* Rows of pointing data

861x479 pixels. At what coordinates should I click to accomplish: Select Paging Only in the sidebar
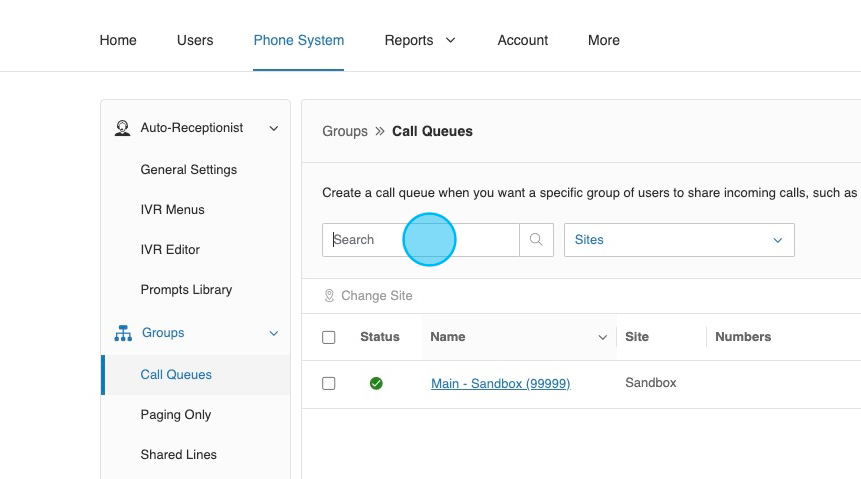pos(176,415)
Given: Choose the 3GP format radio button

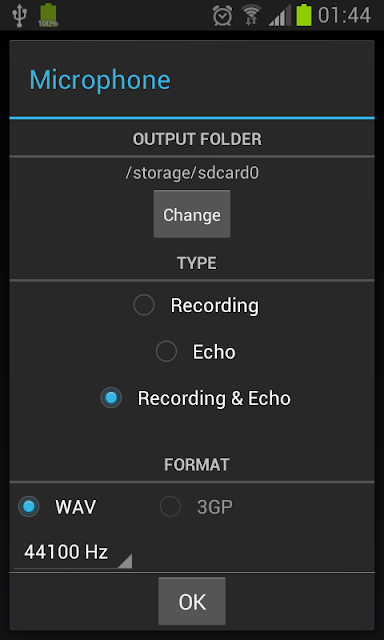Looking at the screenshot, I should click(x=196, y=507).
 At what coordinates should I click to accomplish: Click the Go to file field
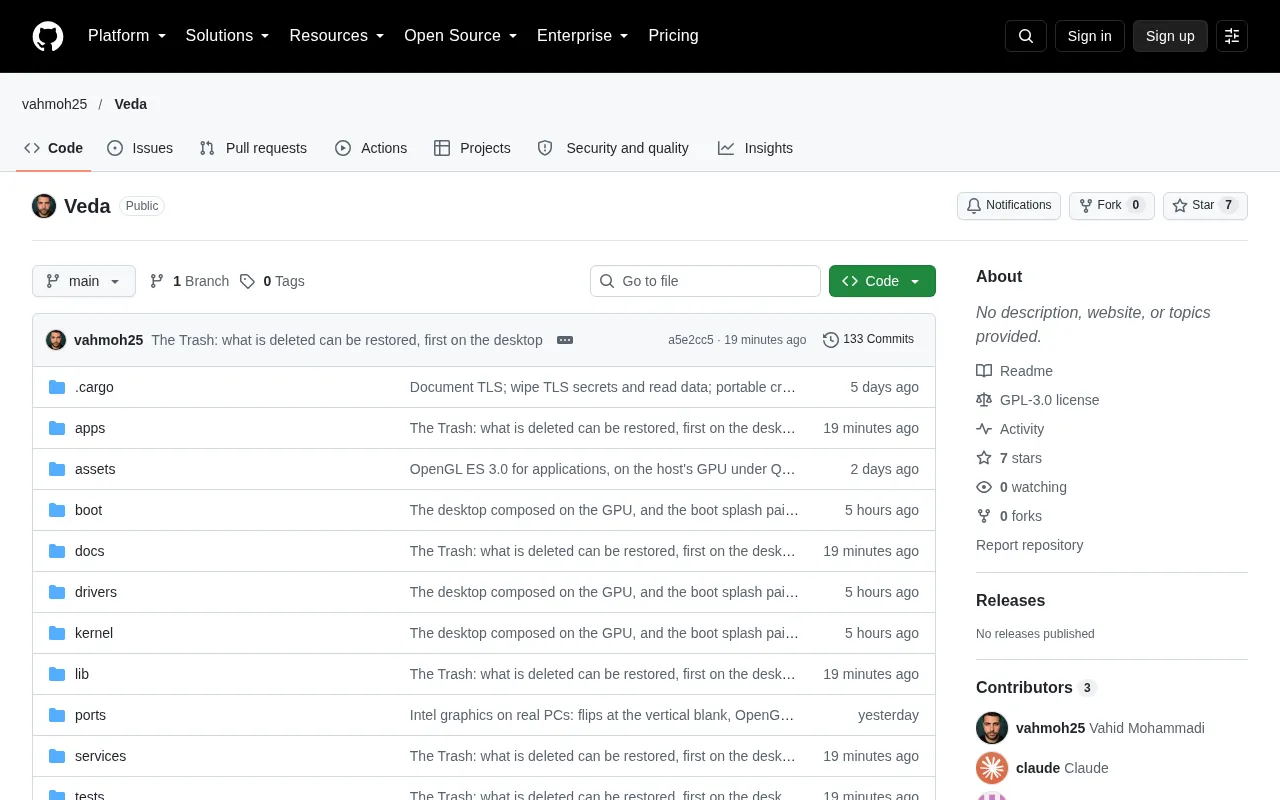tap(705, 281)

* EXERCISE
Rewrite the listing with "should I click" swapped for "do I tap" wherever it occurs, changing nothing else and leaving out the pictures.

* RESULT OF THE EXERCISE
861x479 pixels. At what coordinates do I tap to accomplish: Select Paging Only in the sidebar
pos(176,415)
Given: Choose the 3GP format radio button

Looking at the screenshot, I should click(x=196, y=507).
 At what coordinates do I tap to accomplish: Click the Go to file field
tap(705, 281)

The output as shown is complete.